7 Reasons You Should Learn to Write With Your Left (Wrong) Hand

I started writing with my left hand about a month ago.

It began as a drawing experiment.

I wanted to learn to draw, but found it hard to get into the right state of mind. I was rushing everything I drew. I was having difficulty turning off my left brain. It was and always has been far more active than my right brain. I needed a way to turn on my right brain.

Pseudo-science side-note: you use your right brain to draw and your left hand is connected to the right side of your brain.

When I started to use my left hand it felt like I was itching the right side of my brain. I don’t know the science behind it, but I was definitely triggering something which hadn’t been triggered in a long time. I could feel the effects in my body. Places that were tense, loosened up.

I noticed the difference in focus when I was drawing. I stopped being concerned with how straight the lines were and instead gave more attention to the object I was drawing. I was less concerned with making mistakes and more concerned with seeing properly.

When I got bored of drawing, I switched to writing.

I instantly noticed a difference.

The biggest difference was how much fun it was to write this way. It felt like I was learning to write again. I was transported back to elementary school. I wasn’t worried about finding the right words. I wasn’t worried about whether what I was writing was any good or whether it was of any value to a person. Instead, it was all about the process of writing something (anything) with my left hand.

I think it’s time for some bullet points. Readers like bullet points, right?

Here’s everything I’ve learned so far from my left hand experiment:

1. It’s hard to write with your wrong hand.

There’s a paradox here. Since the act of writing itself is harder, it’s actually easier to get something written. It’s easier to find the words to write.

2. Writing with your wrong hand is hilarious.

You feel like a child. You have very little control over the tidiness of what’s being written. Your opposite hand is probably doing a dance of it’s own that you also have no control over. If you are having trouble enjoying the process of writing, try doing it with your wrong hand.
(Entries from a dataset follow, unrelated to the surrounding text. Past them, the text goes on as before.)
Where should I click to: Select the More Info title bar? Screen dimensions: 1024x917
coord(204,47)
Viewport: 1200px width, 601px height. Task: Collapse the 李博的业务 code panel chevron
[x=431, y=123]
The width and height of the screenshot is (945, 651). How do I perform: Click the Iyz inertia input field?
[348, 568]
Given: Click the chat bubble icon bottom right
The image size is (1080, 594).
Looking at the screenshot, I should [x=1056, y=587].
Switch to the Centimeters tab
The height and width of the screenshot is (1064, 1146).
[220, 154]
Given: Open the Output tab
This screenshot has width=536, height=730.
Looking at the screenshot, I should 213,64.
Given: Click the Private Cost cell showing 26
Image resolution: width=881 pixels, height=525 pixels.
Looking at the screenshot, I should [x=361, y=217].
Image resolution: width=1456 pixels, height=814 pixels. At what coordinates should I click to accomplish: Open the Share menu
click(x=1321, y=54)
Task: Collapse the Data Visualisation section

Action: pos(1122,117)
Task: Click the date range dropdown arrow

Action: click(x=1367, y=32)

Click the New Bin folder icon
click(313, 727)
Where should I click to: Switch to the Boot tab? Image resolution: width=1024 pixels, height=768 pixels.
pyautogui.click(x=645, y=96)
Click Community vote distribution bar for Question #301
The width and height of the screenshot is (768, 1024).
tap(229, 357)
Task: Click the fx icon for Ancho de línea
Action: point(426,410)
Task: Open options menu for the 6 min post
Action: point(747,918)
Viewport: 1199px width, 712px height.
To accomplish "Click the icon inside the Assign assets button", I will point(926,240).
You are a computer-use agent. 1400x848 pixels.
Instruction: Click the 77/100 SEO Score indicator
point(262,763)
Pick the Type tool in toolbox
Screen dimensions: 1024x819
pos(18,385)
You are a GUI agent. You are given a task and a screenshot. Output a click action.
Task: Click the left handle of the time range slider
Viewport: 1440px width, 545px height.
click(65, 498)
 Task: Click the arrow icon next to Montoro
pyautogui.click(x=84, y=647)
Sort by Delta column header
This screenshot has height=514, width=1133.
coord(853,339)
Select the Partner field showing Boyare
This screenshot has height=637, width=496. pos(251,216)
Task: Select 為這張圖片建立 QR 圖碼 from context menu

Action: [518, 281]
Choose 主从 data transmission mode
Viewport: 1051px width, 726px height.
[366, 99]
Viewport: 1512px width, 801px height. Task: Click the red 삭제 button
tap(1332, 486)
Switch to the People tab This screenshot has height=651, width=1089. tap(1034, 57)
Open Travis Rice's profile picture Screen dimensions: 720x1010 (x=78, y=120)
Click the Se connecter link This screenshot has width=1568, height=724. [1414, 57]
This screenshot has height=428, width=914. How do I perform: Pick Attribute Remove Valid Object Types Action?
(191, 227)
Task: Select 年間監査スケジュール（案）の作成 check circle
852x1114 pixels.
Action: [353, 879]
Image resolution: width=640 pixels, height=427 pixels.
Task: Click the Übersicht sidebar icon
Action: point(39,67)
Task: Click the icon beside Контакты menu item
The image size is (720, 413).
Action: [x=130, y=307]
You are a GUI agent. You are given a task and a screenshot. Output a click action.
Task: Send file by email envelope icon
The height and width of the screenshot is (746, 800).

3. You become a better writer.

Well, you evolve as a writer at least. When you evolve you tend to get better.

4. You write slower.

It’s impossible to write fast when you’re using your wrong hand. Really though, you end up writing at an optimal pace for thinking. You have just enough time to think of what word should come next, but not enough time to over think it.

5. You write longer.

Since you’re itching the other side of your brain, writing feels good. Since the writing feels good, you keep on doing it. You don’t care that you have nothing to write about and just want to continue writing no matter what you’re putting down on the page.

6. When you look back at what you’ve written, you’re pleasantly surprised.

You may even like what you’ve written. This is probably because you’re less attached to what was written. Your writing has become less subjective. When you look at the writing, it doesn’t even look like you wrote it. Plus, since you’re writing more, whatever you write becomes a smaller drop in a larger bucket.

7. You have a new motivation and measure for the quality of your writing.

You’re no longer just concerned with what you’ve written, but how well what you’ve written looks. You’re just trying to make sure you stay within the lines. You could even say that you now have a renewed purpose for writing, which means that you will do more of it, which in turn, again, means that your writing gets better.

Look at that! I’ve managed to include an odd numbered list in a blog post and in the process came up with a catchy title which has it’s promise fulfilled within the post.

It seems like the primary reason to learn to write with your wrong hand is the same reason to start a blog. It will motivate you to write more. And that’s how you get better.